Physics
Scientific paper
May 2001
adsabs.harvard.edu/cgi-bin/nph-data_query?bibcode=2001agusm...p41b04h&link_type=abstract
American Geophysical Union, Spring Meeting 2001, abstract #P41B-04
Physics
1886 Weathering (1625), 3210 Modeling, 5415 Erosion And Weathering, 6250 Moon (1221)
Scientific paper
A numerical model has been developed to simulate the degradational evolution of lunar impact craters. Meteoritic bombardment is generally considered to be the primary source of erosion on the lunar surface. This repetitive bombardment by small particles and secondary fragments produces individual effects that are small compared to topographic scale and this steady erosional process modifies crater shape as a function of time.
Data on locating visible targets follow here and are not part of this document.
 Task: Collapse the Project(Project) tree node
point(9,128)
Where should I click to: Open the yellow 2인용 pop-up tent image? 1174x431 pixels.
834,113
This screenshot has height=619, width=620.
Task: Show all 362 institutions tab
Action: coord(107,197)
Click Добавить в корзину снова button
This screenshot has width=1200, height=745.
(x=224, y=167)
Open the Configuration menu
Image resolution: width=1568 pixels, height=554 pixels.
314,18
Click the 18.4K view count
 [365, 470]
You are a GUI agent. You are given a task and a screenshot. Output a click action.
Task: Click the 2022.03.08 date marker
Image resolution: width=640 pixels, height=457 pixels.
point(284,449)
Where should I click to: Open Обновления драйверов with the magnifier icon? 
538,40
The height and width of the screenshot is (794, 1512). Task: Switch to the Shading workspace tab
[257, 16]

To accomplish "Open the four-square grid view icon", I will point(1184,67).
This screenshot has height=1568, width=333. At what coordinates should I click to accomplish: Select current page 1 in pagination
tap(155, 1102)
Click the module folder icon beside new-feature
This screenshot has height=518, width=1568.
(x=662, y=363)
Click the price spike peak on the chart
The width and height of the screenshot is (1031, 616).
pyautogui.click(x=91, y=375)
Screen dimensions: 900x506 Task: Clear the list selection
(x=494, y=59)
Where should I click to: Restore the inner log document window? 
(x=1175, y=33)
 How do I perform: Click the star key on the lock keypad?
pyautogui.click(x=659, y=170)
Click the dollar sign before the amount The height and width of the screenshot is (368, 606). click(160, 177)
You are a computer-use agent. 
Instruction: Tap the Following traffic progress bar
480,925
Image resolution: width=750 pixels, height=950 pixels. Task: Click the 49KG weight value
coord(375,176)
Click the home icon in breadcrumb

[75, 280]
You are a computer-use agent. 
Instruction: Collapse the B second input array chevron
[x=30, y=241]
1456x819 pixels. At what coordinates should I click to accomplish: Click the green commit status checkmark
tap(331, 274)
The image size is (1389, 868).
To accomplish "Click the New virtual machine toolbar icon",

The net result of this impact erosion is a smoothing of the lunar surface in a linearly-diffusive manner of degradation. The erosion model consists of a linear diffusion-equation algorithm expressed in finite-difference form that operates upon a grid of elevation values (digital elevation model or DEM) depicting the three-dimensional topography of a small lunar impact crater. Morphometry for this model crater was derived from Pike (USGS Prof. Pap. 1046-C, 1980). Class 1 (fresh, n=131) and class 2 (more degraded, n=17) craters within the rim-crest diameter range of 1 to 15 km were the focus of this study. For class 1 craters, mean diameter was 8.01 km, mean d/D (depth/diameter ratio) was 0.202, and mean of the average slope of the interior wall was 23.9 degrees. These morphometric and geometric parameters, combined with digitization and rasterization, were utilized to construct the digital elevation model of a typical, fresh lunar impact crater. Simulation results demonstrate the progressive erosional modifications of the classic bowl-shaped craterform: rounding of the crater rim, decrease of crater rim height, gradual crater infilling, decrease in crater depth, and decline of the slope angle of the interior crater wall. Topographic profiles extracted at key time steps display this degradational evolution. The older, more degraded class 2 craters can be correlated with numerical model results. Class 2 craters have a mean d/D of 0.172 and a mean of the average slope of the interior wall of 20.3 degrees. This calibration provides a rough estimate of the rate of transport or erosion.